Out
Of a great need
We are all holding hands
And climbing.
Not loving is a letting go.
Listen
The terrain around here
is
far too
dangerous
for
that.
-Hafiz
Rage and Tenderness
This world can stupefy us with its cruelty... Our response to such suffering is often a helpless rage. Rage can be cathartic in the short term, that blast of power, noise or energy that can blow things apart or shut things down. And, often it goes inside, which sucks up the lifeforce. That is called depression.
Anger does carry power. It is loaded with energy and can provide a sense of worth. But, this kind of self-protection is not necessarily self-care. Whether angry or raging, the response of tension we experience from this comes from emotional hurt. It is a strategy of self-protection to tend to the hurt. Anger creates tension, rigidity and sometimes aggression, either within or without.
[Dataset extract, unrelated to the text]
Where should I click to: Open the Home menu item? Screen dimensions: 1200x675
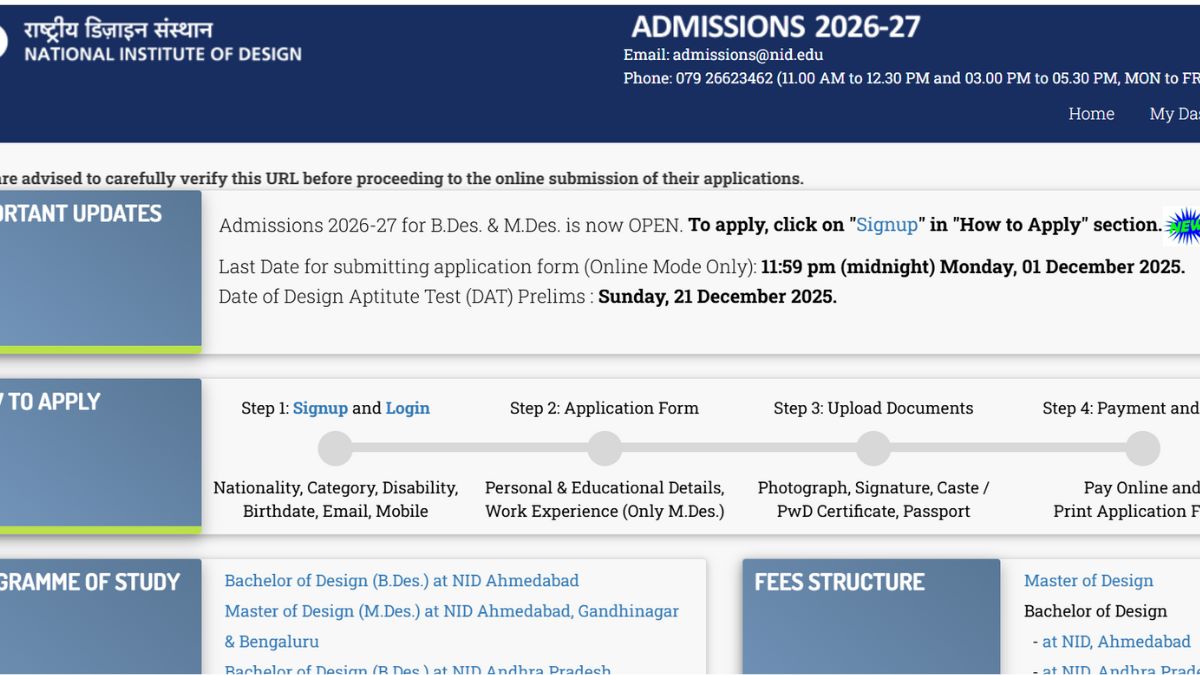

For a survivor, history and programming - and creating some semblance of safety- have been what one had to survive the assaults and the abuses. One might have used (or continue to use) fear, passive aggression, or manipulation as strategies instead of outright aggression. But this takes a toll on our bodies certainly-- and our spirit.
Is it possible to use anger and the energy it creates as a source of both compassion and power? Is it possible to see the point of view of the person on the opposite side of the political, gender, racial justice spectrum without diminishing our own truth or safety? Can we neither give our power away, or on the other hand, bully our way to what we think we want? If we have been the aggressor, or the one with the power to harm, can we find the ways or words to apologize without our own diminishment?
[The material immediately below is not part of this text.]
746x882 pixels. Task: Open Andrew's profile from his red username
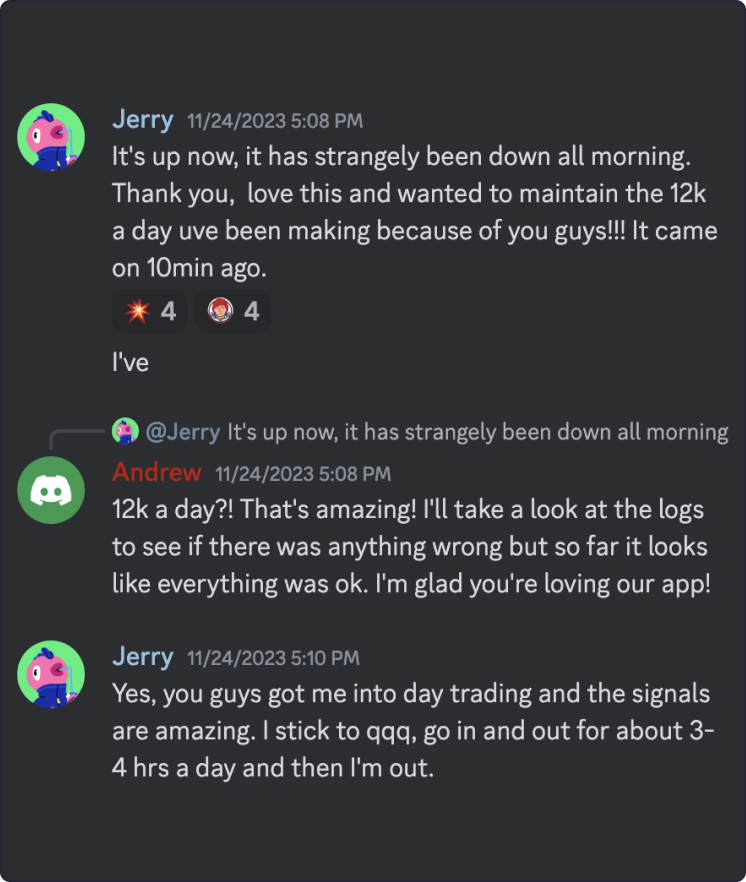(x=156, y=472)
It has been an inspiration to observe that recovery itself is a form of activism.
We learn the ways to be mindful, to respond instead of just reacting. We track the ways that our abuses have conditioned us and break those patterns by mending our own minds. We perform inner brain surgery on our programming We also bear witness with fierce compassion to the suffering of others and of ourselves—as a response to the racism, illness, loss of life and work, and the struggle for justice.
Anger can work as a creative force, not a destructive relationship with others or within ourselves. But dealing with the inequities, the injustice and the abuses of this world calls for creating space between the stimulus and the response. Can we find that one heartbeat between so we can redirect and meet the situation instead of using our old habits and addictions. Can we re-member ourselves instead of resorting to the old patterns that no longer work and perhaps never did. It is why we need community, not just our own individual resources.
Then we can act, respond, serve, choose to engage or disengage—love.